SOURCE DATA
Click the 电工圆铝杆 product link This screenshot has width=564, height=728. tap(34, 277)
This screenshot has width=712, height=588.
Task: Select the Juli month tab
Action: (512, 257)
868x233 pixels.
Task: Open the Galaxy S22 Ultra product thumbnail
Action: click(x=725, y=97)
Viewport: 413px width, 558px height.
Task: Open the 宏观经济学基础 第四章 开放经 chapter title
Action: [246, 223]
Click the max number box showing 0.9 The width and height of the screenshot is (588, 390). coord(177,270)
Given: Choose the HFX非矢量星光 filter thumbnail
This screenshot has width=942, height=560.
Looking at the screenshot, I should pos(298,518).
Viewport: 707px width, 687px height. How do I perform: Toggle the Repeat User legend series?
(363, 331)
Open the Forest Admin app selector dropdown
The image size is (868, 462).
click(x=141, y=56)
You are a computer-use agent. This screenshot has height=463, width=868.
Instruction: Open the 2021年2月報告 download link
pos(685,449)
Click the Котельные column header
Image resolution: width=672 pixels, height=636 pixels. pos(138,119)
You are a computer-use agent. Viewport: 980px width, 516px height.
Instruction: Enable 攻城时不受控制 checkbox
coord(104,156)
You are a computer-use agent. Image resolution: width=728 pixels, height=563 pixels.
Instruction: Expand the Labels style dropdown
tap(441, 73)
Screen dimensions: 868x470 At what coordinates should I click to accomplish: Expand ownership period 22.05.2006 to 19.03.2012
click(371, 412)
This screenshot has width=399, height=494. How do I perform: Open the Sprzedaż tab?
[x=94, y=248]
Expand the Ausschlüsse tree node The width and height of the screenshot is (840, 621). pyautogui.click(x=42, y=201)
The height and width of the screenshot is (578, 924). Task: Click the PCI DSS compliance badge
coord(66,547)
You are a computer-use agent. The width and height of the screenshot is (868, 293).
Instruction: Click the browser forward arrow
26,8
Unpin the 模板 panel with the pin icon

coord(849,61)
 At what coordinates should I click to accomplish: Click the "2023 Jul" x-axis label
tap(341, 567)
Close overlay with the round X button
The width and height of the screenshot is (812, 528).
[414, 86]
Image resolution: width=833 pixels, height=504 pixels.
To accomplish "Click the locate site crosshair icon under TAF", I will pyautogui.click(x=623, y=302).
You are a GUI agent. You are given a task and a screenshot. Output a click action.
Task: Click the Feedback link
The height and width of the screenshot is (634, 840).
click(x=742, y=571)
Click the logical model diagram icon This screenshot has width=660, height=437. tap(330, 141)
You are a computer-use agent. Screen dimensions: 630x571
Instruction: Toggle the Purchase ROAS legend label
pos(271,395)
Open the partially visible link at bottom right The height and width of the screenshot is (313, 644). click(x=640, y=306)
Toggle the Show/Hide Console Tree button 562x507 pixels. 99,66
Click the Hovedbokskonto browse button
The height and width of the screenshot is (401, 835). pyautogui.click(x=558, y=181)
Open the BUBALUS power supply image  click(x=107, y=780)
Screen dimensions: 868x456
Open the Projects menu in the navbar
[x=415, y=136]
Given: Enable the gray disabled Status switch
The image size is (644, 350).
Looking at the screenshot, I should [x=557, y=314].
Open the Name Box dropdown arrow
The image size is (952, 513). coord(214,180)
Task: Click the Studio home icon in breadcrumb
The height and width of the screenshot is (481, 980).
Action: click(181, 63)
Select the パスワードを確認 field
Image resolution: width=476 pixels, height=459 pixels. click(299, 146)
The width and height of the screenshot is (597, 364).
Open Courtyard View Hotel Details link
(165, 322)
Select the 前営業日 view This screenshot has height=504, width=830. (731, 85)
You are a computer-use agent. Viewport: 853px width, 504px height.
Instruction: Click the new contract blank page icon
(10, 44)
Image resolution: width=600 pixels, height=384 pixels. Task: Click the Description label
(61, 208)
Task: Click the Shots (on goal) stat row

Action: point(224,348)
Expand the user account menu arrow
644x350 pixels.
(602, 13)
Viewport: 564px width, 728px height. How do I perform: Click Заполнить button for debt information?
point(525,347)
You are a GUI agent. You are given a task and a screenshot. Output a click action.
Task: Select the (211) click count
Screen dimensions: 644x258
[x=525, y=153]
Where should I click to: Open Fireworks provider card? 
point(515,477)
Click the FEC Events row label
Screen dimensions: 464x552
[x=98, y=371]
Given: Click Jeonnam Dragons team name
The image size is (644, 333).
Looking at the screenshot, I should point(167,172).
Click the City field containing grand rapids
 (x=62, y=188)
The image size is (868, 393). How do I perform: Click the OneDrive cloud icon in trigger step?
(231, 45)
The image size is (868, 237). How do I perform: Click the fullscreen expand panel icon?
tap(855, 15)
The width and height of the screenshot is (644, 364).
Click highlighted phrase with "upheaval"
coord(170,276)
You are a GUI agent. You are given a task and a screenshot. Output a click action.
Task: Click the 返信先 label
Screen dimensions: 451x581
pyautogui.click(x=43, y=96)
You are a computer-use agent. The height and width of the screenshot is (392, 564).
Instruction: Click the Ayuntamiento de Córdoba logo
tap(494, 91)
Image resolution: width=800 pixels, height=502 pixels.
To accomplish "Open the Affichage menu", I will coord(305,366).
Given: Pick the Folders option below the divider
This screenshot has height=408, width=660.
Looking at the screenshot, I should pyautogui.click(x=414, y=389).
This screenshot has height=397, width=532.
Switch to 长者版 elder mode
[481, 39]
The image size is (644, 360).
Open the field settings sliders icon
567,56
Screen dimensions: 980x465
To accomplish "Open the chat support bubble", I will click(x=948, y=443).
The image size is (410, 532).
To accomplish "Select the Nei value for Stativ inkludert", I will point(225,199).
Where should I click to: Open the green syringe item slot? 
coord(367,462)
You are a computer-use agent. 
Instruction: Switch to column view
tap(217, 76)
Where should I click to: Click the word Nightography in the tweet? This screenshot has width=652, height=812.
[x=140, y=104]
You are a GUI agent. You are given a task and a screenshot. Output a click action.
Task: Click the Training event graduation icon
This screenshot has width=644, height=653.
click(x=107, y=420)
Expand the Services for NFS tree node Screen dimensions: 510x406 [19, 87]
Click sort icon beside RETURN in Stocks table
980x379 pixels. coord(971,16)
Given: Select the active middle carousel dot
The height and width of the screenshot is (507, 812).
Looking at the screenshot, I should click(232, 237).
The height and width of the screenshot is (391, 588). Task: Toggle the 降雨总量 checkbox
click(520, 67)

WORK REQUIRED
Take the entries and copy them out exactly.

ANSWER SPACE
Click the 电工圆铝杆 product link This screenshot has width=564, height=728. tap(34, 277)
This screenshot has width=712, height=588.
Task: Select the Juli month tab
Action: (512, 257)
868x233 pixels.
Task: Open the Galaxy S22 Ultra product thumbnail
Action: click(x=725, y=97)
Viewport: 413px width, 558px height.
Task: Open the 宏观经济学基础 第四章 开放经 chapter title
Action: [246, 223]
Click the max number box showing 0.9 The width and height of the screenshot is (588, 390). coord(177,270)
Given: Choose the HFX非矢量星光 filter thumbnail
This screenshot has width=942, height=560.
Looking at the screenshot, I should pos(298,518).
Viewport: 707px width, 687px height. How do I perform: Toggle the Repeat User legend series?
(363, 331)
Open the Forest Admin app selector dropdown
The image size is (868, 462).
click(x=141, y=56)
You are a computer-use agent. This screenshot has height=463, width=868.
Instruction: Open the 2021年2月報告 download link
pos(685,449)
Click the Котельные column header
Image resolution: width=672 pixels, height=636 pixels. pos(138,119)
You are a computer-use agent. Viewport: 980px width, 516px height.
Instruction: Enable 攻城时不受控制 checkbox
coord(104,156)
You are a computer-use agent. Image resolution: width=728 pixels, height=563 pixels.
Instruction: Expand the Labels style dropdown
tap(441, 73)
Screen dimensions: 868x470 At what coordinates should I click to accomplish: Expand ownership period 22.05.2006 to 19.03.2012
click(371, 412)
This screenshot has width=399, height=494. How do I perform: Open the Sprzedaż tab?
[x=94, y=248]
Expand the Ausschlüsse tree node The width and height of the screenshot is (840, 621). pyautogui.click(x=42, y=201)
The height and width of the screenshot is (578, 924). Task: Click the PCI DSS compliance badge
coord(66,547)
You are a computer-use agent. The width and height of the screenshot is (868, 293).
Instruction: Click the browser forward arrow
26,8
Unpin the 模板 panel with the pin icon

coord(849,61)
 At what coordinates should I click to accomplish: Click the "2023 Jul" x-axis label
tap(341, 567)
Close overlay with the round X button
The width and height of the screenshot is (812, 528).
[414, 86]
Image resolution: width=833 pixels, height=504 pixels.
To accomplish "Click the locate site crosshair icon under TAF", I will pyautogui.click(x=623, y=302).
You are a GUI agent. You are given a task and a screenshot. Output a click action.
Task: Click the Feedback link
The height and width of the screenshot is (634, 840).
click(x=742, y=571)
Click the logical model diagram icon This screenshot has width=660, height=437. tap(330, 141)
You are a computer-use agent. Screen dimensions: 630x571
Instruction: Toggle the Purchase ROAS legend label
pos(271,395)
Open the partially visible link at bottom right The height and width of the screenshot is (313, 644). click(x=640, y=306)
Toggle the Show/Hide Console Tree button 562x507 pixels. 99,66
Click the Hovedbokskonto browse button
The height and width of the screenshot is (401, 835). pyautogui.click(x=558, y=181)
Open the BUBALUS power supply image  click(x=107, y=780)
Screen dimensions: 868x456
Open the Projects menu in the navbar
[x=415, y=136]
Given: Enable the gray disabled Status switch
The image size is (644, 350).
Looking at the screenshot, I should [x=557, y=314].
Open the Name Box dropdown arrow
The image size is (952, 513). coord(214,180)
Task: Click the Studio home icon in breadcrumb
The height and width of the screenshot is (481, 980).
Action: click(181, 63)
Select the パスワードを確認 field
Image resolution: width=476 pixels, height=459 pixels. click(299, 146)
The width and height of the screenshot is (597, 364).
Open Courtyard View Hotel Details link
(165, 322)
Select the 前営業日 view This screenshot has height=504, width=830. (731, 85)
You are a computer-use agent. Viewport: 853px width, 504px height.
Instruction: Click the new contract blank page icon
(10, 44)
Image resolution: width=600 pixels, height=384 pixels. Task: Click the Description label
(61, 208)
Task: Click the Shots (on goal) stat row

Action: point(224,348)
Expand the user account menu arrow
644x350 pixels.
(602, 13)
Viewport: 564px width, 728px height. How do I perform: Click Заполнить button for debt information?
point(525,347)
You are a GUI agent. You are given a task and a screenshot. Output a click action.
Task: Select the (211) click count
Screen dimensions: 644x258
[x=525, y=153]
Where should I click to: Open Fireworks provider card? 
point(515,477)
Click the FEC Events row label
Screen dimensions: 464x552
[x=98, y=371]
Given: Click Jeonnam Dragons team name
The image size is (644, 333).
Looking at the screenshot, I should point(167,172).
Click the City field containing grand rapids
 (x=62, y=188)
The image size is (868, 393). How do I perform: Click the OneDrive cloud icon in trigger step?
(231, 45)
The image size is (868, 237). How do I perform: Click the fullscreen expand panel icon?
tap(855, 15)
The width and height of the screenshot is (644, 364).
Click highlighted phrase with "upheaval"
coord(170,276)
You are a GUI agent. You are given a task and a screenshot. Output a click action.
Task: Click the 返信先 label
Screen dimensions: 451x581
pyautogui.click(x=43, y=96)
You are a computer-use agent. The height and width of the screenshot is (392, 564).
Instruction: Click the Ayuntamiento de Córdoba logo
tap(494, 91)
Image resolution: width=800 pixels, height=502 pixels.
To accomplish "Open the Affichage menu", I will coord(305,366).
Given: Pick the Folders option below the divider
This screenshot has height=408, width=660.
Looking at the screenshot, I should pyautogui.click(x=414, y=389).
This screenshot has height=397, width=532.
Switch to 长者版 elder mode
[481, 39]
The image size is (644, 360).
Open the field settings sliders icon
567,56
Screen dimensions: 980x465
To accomplish "Open the chat support bubble", I will click(x=948, y=443).
The image size is (410, 532).
To accomplish "Select the Nei value for Stativ inkludert", I will point(225,199).
Where should I click to: Open the green syringe item slot? 
coord(367,462)
You are a computer-use agent. 
Instruction: Switch to column view
tap(217, 76)
Where should I click to: Click the word Nightography in the tweet? This screenshot has width=652, height=812.
[x=140, y=104]
You are a GUI agent. You are given a task and a screenshot. Output a click action.
Task: Click the Training event graduation icon
This screenshot has width=644, height=653.
click(x=107, y=420)
Expand the Services for NFS tree node Screen dimensions: 510x406 [19, 87]
Click sort icon beside RETURN in Stocks table
980x379 pixels. coord(971,16)
Given: Select the active middle carousel dot
The height and width of the screenshot is (507, 812).
Looking at the screenshot, I should click(232, 237).
The height and width of the screenshot is (391, 588). Task: Toggle the 降雨总量 checkbox
click(520, 67)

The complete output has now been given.